If you are comfortable with the command line and prefer to run the pipeline directly, this is the simplest path:

# 1. Clone and enter the repository
git clone https://github.com/YOUR_USERNAME/charm-market-intelligence-engine.git
cd charm-market-intelligence-engine

# 2. Set up environment (creates venv, installs deps, downloads NLP models)
make setup

# 3. Run the pipeline
make run-pipeline

# 4. Launch the dashboard
make run-dashboard

Alternative (manual setup):

python -m venv .venv && source .venv/bin/activate
pip install -r requirements.txt
cp .env.example .env

# Download NLP models
python -m spacy download en_core_web_sm
python -c "import nltk; nltk.download('vader_lexicon')"

# Run pipeline and dashboard
python scripts/pipeline.py
streamlit run dashboard/app.py

If you are comfortable with Docker, you can run CHARM with containers:

cp .env.example .env
docker compose up --build dashboard

To run the pipeline in Docker:

docker compose run --rm pipeline

Cost-safe dry run: USE_LLM and USE_SHEETS default to false in .env.example so you can run the full pipeline locally without triggering OpenAI tokens or Google Sheets API calls. Flip them to true only after you are ready to authenticate those paid services.


Validate Your Run

After running the pipeline, check that these files were created:

File What it contains Success indicator
data/processed/jobs.csv Scraped and enriched job postings File exists, has rows with title, company, skills columns
data/processed/analysis.json Summary statistics Contains num_jobs, top_skills, schema_version
data/processed/insights.md Human-readable market brief Contains "## In-demand Skills" section
data/charm.db SQLite database File exists (if USE_SQLITE=true)
data/reports/CHARM_Report_*.pdf PDF report File exists, starts with %PDF, > 10 KB

Quick validation command:

# Check that key outputs exist and have content
ls -la data/processed/
head -5 data/processed/jobs.csv
cat data/processed/analysis.json | head -20

Dashboard validation:

  1. Run make run-dashboard
  2. Open http://localhost:8501 in your browser
  3. You should see key findings cards, a map, and skill charts
  4. A "Download report" button in the header generates a PDF on demand
  5. If "No data yet" appears, the pipeline hasn't run successfully

Data Directories

CHARM organizes data into specific directories. Understanding this structure helps with debugging and customization.

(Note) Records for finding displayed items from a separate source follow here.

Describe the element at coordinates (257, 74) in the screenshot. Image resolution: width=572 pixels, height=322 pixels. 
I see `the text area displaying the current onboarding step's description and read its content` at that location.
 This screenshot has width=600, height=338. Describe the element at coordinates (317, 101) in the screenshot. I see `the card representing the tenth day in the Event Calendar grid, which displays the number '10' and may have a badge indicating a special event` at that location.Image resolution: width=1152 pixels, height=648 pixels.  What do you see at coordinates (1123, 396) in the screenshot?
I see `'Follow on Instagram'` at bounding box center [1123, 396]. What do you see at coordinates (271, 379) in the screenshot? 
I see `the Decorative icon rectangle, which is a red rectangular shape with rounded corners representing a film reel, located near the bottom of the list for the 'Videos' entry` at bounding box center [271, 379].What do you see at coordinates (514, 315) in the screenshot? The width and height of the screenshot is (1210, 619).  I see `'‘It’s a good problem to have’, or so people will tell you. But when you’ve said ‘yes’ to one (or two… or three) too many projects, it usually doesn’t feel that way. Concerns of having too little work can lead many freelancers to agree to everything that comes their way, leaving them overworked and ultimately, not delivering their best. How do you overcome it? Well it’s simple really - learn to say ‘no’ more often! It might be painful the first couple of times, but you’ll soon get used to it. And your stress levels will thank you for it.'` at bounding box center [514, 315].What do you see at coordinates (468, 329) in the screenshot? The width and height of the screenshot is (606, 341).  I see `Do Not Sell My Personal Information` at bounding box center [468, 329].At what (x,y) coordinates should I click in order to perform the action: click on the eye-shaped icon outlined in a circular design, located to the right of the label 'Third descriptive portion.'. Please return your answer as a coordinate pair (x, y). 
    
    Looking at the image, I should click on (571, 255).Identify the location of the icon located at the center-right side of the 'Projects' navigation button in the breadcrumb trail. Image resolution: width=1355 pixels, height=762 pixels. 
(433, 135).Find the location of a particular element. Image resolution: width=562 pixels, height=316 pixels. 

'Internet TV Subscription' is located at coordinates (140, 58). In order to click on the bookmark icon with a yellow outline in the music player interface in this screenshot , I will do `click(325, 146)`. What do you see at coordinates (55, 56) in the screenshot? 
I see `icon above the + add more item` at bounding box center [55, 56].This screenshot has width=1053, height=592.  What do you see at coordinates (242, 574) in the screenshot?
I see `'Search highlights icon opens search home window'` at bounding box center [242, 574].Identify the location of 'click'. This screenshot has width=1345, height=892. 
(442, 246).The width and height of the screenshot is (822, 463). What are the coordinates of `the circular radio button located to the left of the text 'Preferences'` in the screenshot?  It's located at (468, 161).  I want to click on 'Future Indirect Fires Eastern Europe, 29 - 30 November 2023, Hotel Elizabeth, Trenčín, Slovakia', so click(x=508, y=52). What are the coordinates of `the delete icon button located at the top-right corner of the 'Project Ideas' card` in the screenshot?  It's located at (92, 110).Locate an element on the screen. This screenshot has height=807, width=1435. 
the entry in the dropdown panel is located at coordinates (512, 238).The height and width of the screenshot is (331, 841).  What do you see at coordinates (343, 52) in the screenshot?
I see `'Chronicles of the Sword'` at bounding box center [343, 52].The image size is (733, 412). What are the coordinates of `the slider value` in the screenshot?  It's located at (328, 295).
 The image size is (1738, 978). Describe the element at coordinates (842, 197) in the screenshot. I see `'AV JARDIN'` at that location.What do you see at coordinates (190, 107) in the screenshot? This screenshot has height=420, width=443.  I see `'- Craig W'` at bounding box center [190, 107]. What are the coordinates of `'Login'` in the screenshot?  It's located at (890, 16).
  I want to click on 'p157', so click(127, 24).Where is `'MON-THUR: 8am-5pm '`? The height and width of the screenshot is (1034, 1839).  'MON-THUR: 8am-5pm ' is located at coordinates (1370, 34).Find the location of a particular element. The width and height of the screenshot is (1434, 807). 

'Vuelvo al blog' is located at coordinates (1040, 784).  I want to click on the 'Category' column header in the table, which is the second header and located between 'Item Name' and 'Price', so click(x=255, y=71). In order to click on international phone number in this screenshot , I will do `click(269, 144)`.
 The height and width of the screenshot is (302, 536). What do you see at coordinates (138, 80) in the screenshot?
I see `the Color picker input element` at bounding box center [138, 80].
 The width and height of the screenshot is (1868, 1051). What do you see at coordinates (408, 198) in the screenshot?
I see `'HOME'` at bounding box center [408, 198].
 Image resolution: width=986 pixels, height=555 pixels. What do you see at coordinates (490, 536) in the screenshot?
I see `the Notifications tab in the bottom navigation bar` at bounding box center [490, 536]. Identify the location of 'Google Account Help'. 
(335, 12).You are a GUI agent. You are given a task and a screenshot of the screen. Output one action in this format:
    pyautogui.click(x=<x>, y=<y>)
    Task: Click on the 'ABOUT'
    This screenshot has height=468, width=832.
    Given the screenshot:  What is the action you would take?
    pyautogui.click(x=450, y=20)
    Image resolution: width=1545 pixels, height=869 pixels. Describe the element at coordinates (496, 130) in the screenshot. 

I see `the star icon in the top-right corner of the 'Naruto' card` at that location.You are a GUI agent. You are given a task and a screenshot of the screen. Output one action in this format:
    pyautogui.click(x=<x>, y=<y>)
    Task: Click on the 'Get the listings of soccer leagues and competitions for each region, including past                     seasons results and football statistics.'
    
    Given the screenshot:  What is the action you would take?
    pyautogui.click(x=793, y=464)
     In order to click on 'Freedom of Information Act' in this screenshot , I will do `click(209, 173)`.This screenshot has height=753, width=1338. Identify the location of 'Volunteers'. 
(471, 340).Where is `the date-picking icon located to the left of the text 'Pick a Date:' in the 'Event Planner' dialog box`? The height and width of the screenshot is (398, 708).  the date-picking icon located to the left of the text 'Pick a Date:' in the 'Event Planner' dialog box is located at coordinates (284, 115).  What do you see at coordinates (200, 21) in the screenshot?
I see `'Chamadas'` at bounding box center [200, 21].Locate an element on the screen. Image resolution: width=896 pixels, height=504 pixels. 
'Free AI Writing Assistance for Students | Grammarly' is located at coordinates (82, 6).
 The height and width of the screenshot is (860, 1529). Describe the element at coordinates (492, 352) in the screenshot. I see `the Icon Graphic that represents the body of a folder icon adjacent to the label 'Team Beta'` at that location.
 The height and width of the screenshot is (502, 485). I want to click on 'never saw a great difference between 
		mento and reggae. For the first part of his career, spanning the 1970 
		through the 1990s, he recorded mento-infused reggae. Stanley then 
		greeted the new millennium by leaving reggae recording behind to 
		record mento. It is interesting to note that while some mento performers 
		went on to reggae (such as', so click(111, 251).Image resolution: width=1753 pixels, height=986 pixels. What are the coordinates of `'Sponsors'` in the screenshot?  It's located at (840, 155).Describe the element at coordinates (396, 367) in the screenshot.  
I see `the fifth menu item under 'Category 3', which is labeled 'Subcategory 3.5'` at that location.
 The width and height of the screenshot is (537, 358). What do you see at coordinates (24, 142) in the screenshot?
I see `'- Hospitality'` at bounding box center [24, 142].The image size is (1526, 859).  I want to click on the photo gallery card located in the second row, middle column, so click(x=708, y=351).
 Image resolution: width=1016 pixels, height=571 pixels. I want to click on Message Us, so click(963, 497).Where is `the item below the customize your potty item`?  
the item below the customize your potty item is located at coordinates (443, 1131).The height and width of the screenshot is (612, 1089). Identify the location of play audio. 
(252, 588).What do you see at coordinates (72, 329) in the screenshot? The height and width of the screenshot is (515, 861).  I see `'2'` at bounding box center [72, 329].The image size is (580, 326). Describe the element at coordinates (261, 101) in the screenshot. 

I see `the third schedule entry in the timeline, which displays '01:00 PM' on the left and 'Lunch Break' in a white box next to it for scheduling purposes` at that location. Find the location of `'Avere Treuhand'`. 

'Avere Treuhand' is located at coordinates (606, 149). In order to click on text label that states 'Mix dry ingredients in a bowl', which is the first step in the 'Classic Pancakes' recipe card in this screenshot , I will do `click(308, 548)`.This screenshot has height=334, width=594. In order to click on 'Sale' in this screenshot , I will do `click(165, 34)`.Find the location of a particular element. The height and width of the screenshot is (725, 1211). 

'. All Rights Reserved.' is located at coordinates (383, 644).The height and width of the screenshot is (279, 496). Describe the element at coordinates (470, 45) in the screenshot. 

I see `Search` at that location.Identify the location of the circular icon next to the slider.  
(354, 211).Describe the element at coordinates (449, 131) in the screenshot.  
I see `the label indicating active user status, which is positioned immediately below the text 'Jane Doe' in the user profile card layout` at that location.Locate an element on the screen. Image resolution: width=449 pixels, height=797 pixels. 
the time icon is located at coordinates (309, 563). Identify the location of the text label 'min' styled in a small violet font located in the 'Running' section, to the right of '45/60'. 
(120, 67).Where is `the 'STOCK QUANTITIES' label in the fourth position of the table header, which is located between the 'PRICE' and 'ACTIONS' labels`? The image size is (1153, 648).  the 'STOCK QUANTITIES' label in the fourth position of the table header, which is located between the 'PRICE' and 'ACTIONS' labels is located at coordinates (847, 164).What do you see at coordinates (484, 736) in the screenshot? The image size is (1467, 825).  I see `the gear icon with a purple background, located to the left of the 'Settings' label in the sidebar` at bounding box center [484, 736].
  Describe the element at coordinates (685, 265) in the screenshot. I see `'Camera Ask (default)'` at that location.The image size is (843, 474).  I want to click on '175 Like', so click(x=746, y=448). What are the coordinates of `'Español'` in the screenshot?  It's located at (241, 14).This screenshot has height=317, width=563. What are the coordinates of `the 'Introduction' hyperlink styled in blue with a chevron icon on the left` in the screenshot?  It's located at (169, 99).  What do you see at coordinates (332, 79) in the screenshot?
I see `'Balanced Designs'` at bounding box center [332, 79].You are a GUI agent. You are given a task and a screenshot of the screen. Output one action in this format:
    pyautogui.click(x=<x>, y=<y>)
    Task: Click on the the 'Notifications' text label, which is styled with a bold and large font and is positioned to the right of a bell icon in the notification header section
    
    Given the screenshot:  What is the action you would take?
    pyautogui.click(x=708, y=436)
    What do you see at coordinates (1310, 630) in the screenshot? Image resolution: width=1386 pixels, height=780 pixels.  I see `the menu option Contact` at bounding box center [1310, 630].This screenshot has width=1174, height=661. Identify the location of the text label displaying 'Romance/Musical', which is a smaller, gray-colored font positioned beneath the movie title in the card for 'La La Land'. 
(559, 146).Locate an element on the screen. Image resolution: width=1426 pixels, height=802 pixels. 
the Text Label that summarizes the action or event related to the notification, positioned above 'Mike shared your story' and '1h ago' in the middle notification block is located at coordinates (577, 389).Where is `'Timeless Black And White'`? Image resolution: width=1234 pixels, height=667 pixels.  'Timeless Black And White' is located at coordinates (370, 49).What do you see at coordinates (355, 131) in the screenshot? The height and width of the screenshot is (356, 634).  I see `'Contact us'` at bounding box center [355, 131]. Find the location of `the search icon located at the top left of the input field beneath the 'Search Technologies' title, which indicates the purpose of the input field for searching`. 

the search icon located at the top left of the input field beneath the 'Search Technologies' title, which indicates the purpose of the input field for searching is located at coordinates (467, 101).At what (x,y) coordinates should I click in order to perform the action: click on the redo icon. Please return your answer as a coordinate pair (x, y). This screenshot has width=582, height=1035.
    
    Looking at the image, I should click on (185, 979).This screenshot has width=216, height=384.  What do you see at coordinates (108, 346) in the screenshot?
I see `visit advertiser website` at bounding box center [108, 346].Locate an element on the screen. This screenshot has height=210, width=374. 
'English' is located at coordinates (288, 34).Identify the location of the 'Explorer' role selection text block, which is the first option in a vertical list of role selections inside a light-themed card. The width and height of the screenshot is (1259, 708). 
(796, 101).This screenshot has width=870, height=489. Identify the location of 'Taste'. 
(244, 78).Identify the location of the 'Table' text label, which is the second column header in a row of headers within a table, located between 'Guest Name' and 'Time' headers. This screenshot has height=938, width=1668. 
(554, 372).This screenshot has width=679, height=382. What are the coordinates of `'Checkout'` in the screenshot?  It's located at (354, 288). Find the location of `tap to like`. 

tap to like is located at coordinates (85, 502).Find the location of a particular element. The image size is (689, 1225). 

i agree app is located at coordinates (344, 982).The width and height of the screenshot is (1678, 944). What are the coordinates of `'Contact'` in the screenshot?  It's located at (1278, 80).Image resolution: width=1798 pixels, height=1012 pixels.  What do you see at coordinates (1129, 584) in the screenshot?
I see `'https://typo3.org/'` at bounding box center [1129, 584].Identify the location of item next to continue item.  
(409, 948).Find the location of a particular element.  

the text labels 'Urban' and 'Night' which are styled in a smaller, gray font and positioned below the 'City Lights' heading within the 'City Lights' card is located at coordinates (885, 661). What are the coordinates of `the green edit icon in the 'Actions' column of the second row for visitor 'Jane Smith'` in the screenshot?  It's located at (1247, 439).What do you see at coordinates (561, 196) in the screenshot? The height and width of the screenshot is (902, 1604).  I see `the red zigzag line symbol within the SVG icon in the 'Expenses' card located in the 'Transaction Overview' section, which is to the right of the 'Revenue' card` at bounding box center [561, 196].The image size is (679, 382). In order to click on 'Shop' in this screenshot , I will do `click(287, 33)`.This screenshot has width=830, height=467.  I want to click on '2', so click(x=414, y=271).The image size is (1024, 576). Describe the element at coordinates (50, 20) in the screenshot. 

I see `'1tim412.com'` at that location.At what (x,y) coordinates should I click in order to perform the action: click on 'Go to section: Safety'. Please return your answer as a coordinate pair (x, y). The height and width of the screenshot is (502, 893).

charm-market-intelligence-engine/
├── config/                    # Configuration files
│   ├── .env.example          # Environment variable template
│   ├── insight_prompt.md     # LLM prompt template (editable)
│   └── job_patterns.json     # Job type/seniority regex patterns
├── data/                      # All generated data (gitignored)
│   ├── cache/                # Cached API responses
│   │   ├── job_descriptions.json   # Cached job detail pages
│   │   ├── reports_cache.json      # Cached PDF extractions
│   │   └── gsheets_jobs_urls.txt   # Synced job URLs
│   ├── processed/            # Pipeline outputs (dashboard reads these)
│   │   ├── jobs.csv          # Enriched job postings
│   │   ├── reports.csv       # Parsed PDF reports
│   │   ├── analysis.json     # Summary statistics
│   │   ├── insights.md       # Generated brief
│   │   └── wordcloud.png     # Visualization
│   ├── geocache.csv          # Location → lat/lon cache
│   └── charm.db              # SQLite database
├── reports/                   # Drop PDFs here for parsing
├── reports/ (Python)          # PDF report generation package
│   ├── context.py            # Build report context from pipeline artifacts
│   ├── pdf_report.py         # Assemble PDF with ReportLab
│   └── styles.py             # Page layout, fonts, table styles
├── skills/                    # Taxonomy definitions
│   └── skills_taxonomy.csv   # Skill aliases → normalized names
└── secrets/                   # Credentials (gitignored)
    └── service_account.json  # Google API credentials

What gets cached (and why):

  • Job descriptions: Avoids re-fetching the same posting detail pages
  • PDF text: Avoids re-parsing unchanged PDFs
  • Geocoding: Nominatim rate limits require caching location lookups

To clear caches and force fresh data:

rm -rf data/cache/
make run-pipeline

Environment Variables

Copy .env.example to .env and configure as needed. The file includes detailed comments explaining each variable.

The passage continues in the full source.